In early September, the return trip for our piano, up three flights, took several hours. Very dangerous if the dolly slipped out. Somehow, we managed not to self-destruct. It was unthinkable to turn our piano loose, like a mangy dog, never to be seen again.


When I was nine, my father walked me over to a second-story music school on 125th Street, three blocks south of his tailor shop. There, Pop bought me my choice of a nickel-plated alto saxophone, priced at $35. Pop paid for my sax a buck a week and bargained for weekly music lessons at 25 cents the half hour.


Above the music school, on the third floor, a tap dance studio's class rapped out its rhythms, all of us striving upward in our dismal economic setting.

Around this time, New York's greatest mayor, Fiorello LaGuardia, somehow scrounged the money to create four special high schools, including the Bronx High School of Science and the High School of Music and Art, which I attended, mid-forties. If it weren’t for M&A, I woulda graduated a young punk into a hood. There was no such concept as a teenager then.


Music, the theater, all the arts were a must-do in our family. My elder brother, Gene, took me to the old Metropolitan Opera House where standing-room admission was one buck. You could sit in the third balcony of Broadway’s theaters for $1.10. “Life with Father” played along with Ethel Merman belting out “Anything You Can Do, I Can Do Better” in Annie Get Your Gun.


Decades later, Steinway Industries accepted a private equity bid of $438 million, over one times sales. Steinways now retail new anywhere from $57,000 to $142,000. Avenge income of buyers tops $300,000.


In my late teens, I made sideman in a name dance band with a five-man sax section. I had traded in my nickel-plated sax for a sweet-toned Selmer. The parent, acquired Steinway in 1995. I didn't blink at the $200 price tag for a Selmer. I needed a Selmer to survive in the Jazz world.

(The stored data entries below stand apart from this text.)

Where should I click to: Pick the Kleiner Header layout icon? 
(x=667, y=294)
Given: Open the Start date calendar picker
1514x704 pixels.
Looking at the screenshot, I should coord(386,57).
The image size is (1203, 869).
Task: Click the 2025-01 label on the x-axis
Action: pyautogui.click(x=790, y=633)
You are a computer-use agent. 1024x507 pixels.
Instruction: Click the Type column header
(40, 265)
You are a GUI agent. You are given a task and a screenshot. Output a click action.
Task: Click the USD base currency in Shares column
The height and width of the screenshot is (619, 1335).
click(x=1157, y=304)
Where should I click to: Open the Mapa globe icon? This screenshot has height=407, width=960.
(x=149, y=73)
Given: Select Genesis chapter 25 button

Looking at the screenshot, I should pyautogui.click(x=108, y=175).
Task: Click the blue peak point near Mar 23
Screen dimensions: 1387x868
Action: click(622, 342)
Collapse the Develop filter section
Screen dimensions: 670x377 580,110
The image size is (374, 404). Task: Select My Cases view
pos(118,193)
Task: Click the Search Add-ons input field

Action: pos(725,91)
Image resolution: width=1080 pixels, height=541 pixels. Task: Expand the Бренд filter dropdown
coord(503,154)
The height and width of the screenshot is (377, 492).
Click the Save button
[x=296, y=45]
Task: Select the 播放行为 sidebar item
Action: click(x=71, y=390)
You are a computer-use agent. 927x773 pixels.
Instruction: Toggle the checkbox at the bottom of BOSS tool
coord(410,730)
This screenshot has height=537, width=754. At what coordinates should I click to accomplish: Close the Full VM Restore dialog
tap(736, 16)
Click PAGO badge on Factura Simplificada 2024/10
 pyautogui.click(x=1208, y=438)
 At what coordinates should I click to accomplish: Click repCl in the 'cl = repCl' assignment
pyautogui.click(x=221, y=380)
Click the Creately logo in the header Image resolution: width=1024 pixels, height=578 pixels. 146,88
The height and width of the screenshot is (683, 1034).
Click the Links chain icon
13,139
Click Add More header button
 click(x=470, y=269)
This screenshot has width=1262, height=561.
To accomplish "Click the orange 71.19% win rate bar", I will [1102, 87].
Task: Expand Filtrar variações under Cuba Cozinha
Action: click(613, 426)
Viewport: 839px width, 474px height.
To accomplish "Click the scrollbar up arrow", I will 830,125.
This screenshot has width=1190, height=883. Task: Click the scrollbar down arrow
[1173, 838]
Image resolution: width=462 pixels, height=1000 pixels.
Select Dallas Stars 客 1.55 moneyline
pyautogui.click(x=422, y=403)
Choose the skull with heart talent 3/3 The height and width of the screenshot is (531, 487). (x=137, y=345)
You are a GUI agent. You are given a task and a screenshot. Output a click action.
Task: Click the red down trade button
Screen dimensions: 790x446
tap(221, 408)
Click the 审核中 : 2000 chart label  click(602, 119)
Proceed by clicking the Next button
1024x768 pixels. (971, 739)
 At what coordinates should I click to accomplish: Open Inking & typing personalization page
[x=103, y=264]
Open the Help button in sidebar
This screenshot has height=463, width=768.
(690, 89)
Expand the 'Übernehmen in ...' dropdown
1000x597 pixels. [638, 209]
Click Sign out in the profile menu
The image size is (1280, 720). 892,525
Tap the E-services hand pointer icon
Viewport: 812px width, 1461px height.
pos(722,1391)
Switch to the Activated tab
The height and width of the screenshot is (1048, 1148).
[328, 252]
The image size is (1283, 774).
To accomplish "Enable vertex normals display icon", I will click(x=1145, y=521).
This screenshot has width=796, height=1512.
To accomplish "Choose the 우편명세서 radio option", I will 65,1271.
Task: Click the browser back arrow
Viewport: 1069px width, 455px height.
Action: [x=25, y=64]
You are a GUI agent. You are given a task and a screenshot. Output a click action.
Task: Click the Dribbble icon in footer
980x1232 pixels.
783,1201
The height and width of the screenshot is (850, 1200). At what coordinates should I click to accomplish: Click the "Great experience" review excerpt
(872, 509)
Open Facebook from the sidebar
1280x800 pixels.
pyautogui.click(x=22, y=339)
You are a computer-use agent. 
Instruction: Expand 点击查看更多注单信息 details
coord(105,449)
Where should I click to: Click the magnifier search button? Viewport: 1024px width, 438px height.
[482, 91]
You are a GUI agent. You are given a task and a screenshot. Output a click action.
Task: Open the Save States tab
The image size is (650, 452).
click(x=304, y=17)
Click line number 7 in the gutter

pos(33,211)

What in the world do pianos and saxophones signify for financial markets? Actually, plenty. Objects and services that enrich emotional life hold primacy just so long as quality remains impeccably high. Steinways hand-crafted a hundred years ago adumbrate wonderful tonality, soft to the touch, still highly competitive with new models.


When I scan my portfolio, daily, each position must spell viability. I'm disinterested in commodity plays unless they're giving 'em away when bordering on insolvency, what we had early 2020. I long for properties with great cancer drugs, electric pickup trucks, e-commerce and cloud computing capacity. Apple and Microsoft are major holdings.


Despite the Great Depression, the young held onto their dreams.